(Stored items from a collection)
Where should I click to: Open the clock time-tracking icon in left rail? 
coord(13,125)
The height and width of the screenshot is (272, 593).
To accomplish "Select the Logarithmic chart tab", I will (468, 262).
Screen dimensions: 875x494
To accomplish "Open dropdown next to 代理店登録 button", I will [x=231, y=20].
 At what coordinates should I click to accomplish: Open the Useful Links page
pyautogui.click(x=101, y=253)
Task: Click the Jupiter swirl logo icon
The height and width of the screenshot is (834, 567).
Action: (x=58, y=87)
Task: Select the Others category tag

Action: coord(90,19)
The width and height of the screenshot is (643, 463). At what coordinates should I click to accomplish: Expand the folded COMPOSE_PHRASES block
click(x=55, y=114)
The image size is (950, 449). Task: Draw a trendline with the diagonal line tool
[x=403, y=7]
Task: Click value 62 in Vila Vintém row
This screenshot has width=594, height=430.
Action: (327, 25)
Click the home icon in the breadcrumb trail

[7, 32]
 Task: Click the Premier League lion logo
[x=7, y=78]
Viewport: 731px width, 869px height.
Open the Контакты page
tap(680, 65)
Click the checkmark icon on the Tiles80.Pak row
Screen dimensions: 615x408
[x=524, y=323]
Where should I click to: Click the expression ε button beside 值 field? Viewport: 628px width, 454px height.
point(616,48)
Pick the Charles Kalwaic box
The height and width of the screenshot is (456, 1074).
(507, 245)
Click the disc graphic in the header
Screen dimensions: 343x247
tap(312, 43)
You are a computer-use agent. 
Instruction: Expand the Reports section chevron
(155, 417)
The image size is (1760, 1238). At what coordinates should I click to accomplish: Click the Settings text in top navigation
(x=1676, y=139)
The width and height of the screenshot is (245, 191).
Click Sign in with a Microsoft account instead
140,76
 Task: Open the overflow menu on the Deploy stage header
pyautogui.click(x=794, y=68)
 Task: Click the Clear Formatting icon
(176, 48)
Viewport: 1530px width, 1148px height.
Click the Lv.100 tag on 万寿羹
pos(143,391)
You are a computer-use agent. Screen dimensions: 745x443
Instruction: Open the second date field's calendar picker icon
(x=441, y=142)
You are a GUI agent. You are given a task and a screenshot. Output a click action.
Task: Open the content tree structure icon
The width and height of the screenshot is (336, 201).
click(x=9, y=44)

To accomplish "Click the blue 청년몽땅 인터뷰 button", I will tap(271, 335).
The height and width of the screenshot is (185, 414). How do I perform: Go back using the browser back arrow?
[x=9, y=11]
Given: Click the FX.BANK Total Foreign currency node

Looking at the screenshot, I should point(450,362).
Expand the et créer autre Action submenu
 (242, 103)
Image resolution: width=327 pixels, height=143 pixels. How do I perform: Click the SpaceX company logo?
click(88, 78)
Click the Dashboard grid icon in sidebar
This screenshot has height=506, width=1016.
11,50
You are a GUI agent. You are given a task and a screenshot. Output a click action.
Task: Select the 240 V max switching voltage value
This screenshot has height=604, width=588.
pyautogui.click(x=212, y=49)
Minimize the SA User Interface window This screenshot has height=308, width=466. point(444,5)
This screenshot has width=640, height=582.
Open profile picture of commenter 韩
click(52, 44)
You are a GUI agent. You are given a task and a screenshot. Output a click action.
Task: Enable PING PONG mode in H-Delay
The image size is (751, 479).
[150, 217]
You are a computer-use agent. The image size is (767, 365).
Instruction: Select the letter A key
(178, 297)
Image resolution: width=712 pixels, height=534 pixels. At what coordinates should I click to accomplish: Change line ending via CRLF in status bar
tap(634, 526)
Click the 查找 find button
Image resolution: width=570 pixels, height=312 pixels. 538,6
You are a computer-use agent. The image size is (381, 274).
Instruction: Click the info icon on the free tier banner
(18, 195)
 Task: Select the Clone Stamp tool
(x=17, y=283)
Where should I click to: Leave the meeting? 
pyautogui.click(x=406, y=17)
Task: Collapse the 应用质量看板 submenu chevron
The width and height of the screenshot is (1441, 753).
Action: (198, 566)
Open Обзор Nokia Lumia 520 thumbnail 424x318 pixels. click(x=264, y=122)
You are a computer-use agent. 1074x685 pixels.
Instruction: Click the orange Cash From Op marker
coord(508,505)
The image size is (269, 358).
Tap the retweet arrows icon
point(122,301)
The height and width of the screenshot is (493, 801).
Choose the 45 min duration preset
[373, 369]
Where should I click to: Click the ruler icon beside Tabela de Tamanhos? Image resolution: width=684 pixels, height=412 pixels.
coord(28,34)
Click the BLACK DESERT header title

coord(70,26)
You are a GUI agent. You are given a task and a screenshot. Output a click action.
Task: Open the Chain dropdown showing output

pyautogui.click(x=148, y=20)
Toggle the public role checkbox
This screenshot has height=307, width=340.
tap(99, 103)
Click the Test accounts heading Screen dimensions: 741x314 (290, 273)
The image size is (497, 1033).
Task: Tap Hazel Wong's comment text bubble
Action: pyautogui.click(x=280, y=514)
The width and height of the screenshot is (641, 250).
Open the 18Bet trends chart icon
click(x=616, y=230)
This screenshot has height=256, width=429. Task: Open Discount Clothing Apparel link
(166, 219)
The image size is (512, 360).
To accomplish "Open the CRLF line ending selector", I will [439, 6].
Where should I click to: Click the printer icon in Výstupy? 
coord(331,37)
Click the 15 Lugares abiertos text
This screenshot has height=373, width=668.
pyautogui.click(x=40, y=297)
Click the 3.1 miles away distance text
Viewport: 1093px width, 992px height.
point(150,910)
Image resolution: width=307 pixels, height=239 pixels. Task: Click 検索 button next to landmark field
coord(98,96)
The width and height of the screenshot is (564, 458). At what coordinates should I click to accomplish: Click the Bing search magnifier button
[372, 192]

• WHAT THE TASK REQUIRES:
The answer must be the same records, repeated exactly and in full.

• TASK SOLUTION:
Where should I click to: Open the clock time-tracking icon in left rail? 
coord(13,125)
The height and width of the screenshot is (272, 593).
To accomplish "Select the Logarithmic chart tab", I will (468, 262).
Screen dimensions: 875x494
To accomplish "Open dropdown next to 代理店登録 button", I will [x=231, y=20].
 At what coordinates should I click to accomplish: Open the Useful Links page
pyautogui.click(x=101, y=253)
Task: Click the Jupiter swirl logo icon
The height and width of the screenshot is (834, 567).
Action: (x=58, y=87)
Task: Select the Others category tag

Action: coord(90,19)
The width and height of the screenshot is (643, 463). At what coordinates should I click to accomplish: Expand the folded COMPOSE_PHRASES block
click(x=55, y=114)
The image size is (950, 449). Task: Draw a trendline with the diagonal line tool
[x=403, y=7]
Task: Click value 62 in Vila Vintém row
This screenshot has width=594, height=430.
Action: (327, 25)
Click the home icon in the breadcrumb trail

[7, 32]
 Task: Click the Premier League lion logo
[x=7, y=78]
Viewport: 731px width, 869px height.
Open the Контакты page
tap(680, 65)
Click the checkmark icon on the Tiles80.Pak row
Screen dimensions: 615x408
[x=524, y=323]
Where should I click to: Click the expression ε button beside 值 field? Viewport: 628px width, 454px height.
point(616,48)
Pick the Charles Kalwaic box
The height and width of the screenshot is (456, 1074).
(507, 245)
Click the disc graphic in the header
Screen dimensions: 343x247
tap(312, 43)
You are a computer-use agent. 
Instruction: Expand the Reports section chevron
(155, 417)
The image size is (1760, 1238). At what coordinates should I click to accomplish: Click the Settings text in top navigation
(x=1676, y=139)
The width and height of the screenshot is (245, 191).
Click Sign in with a Microsoft account instead
140,76
 Task: Open the overflow menu on the Deploy stage header
pyautogui.click(x=794, y=68)
 Task: Click the Clear Formatting icon
(176, 48)
Viewport: 1530px width, 1148px height.
Click the Lv.100 tag on 万寿羹
pos(143,391)
You are a computer-use agent. Screen dimensions: 745x443
Instruction: Open the second date field's calendar picker icon
(x=441, y=142)
You are a GUI agent. You are given a task and a screenshot. Output a click action.
Task: Open the content tree structure icon
The width and height of the screenshot is (336, 201).
click(x=9, y=44)

To accomplish "Click the blue 청년몽땅 인터뷰 button", I will tap(271, 335).
The height and width of the screenshot is (185, 414). How do I perform: Go back using the browser back arrow?
[x=9, y=11]
Given: Click the FX.BANK Total Foreign currency node

Looking at the screenshot, I should point(450,362).
Expand the et créer autre Action submenu
 (242, 103)
Image resolution: width=327 pixels, height=143 pixels. How do I perform: Click the SpaceX company logo?
click(88, 78)
Click the Dashboard grid icon in sidebar
This screenshot has height=506, width=1016.
11,50
You are a GUI agent. You are given a task and a screenshot. Output a click action.
Task: Select the 240 V max switching voltage value
This screenshot has height=604, width=588.
pyautogui.click(x=212, y=49)
Minimize the SA User Interface window This screenshot has height=308, width=466. point(444,5)
This screenshot has width=640, height=582.
Open profile picture of commenter 韩
click(52, 44)
You are a GUI agent. You are given a task and a screenshot. Output a click action.
Task: Enable PING PONG mode in H-Delay
The image size is (751, 479).
[150, 217]
You are a computer-use agent. The image size is (767, 365).
Instruction: Select the letter A key
(178, 297)
Image resolution: width=712 pixels, height=534 pixels. At what coordinates should I click to accomplish: Change line ending via CRLF in status bar
tap(634, 526)
Click the 查找 find button
Image resolution: width=570 pixels, height=312 pixels. 538,6
You are a computer-use agent. The image size is (381, 274).
Instruction: Click the info icon on the free tier banner
(18, 195)
 Task: Select the Clone Stamp tool
(x=17, y=283)
Where should I click to: Leave the meeting? 
pyautogui.click(x=406, y=17)
Task: Collapse the 应用质量看板 submenu chevron
The width and height of the screenshot is (1441, 753).
Action: (198, 566)
Open Обзор Nokia Lumia 520 thumbnail 424x318 pixels. click(x=264, y=122)
You are a computer-use agent. 1074x685 pixels.
Instruction: Click the orange Cash From Op marker
coord(508,505)
The image size is (269, 358).
Tap the retweet arrows icon
point(122,301)
The height and width of the screenshot is (493, 801).
Choose the 45 min duration preset
[373, 369]
Where should I click to: Click the ruler icon beside Tabela de Tamanhos? Image resolution: width=684 pixels, height=412 pixels.
coord(28,34)
Click the BLACK DESERT header title

coord(70,26)
You are a GUI agent. You are given a task and a screenshot. Output a click action.
Task: Open the Chain dropdown showing output

pyautogui.click(x=148, y=20)
Toggle the public role checkbox
This screenshot has height=307, width=340.
tap(99, 103)
Click the Test accounts heading Screen dimensions: 741x314 (290, 273)
The image size is (497, 1033).
Task: Tap Hazel Wong's comment text bubble
Action: pyautogui.click(x=280, y=514)
The width and height of the screenshot is (641, 250).
Open the 18Bet trends chart icon
click(x=616, y=230)
This screenshot has height=256, width=429. Task: Open Discount Clothing Apparel link
(166, 219)
The image size is (512, 360).
To accomplish "Open the CRLF line ending selector", I will [439, 6].
Where should I click to: Click the printer icon in Výstupy? 
coord(331,37)
Click the 15 Lugares abiertos text
This screenshot has height=373, width=668.
pyautogui.click(x=40, y=297)
Click the 3.1 miles away distance text
Viewport: 1093px width, 992px height.
point(150,910)
Image resolution: width=307 pixels, height=239 pixels. Task: Click 検索 button next to landmark field
coord(98,96)
The width and height of the screenshot is (564, 458). At what coordinates should I click to accomplish: Click the Bing search magnifier button
[372, 192]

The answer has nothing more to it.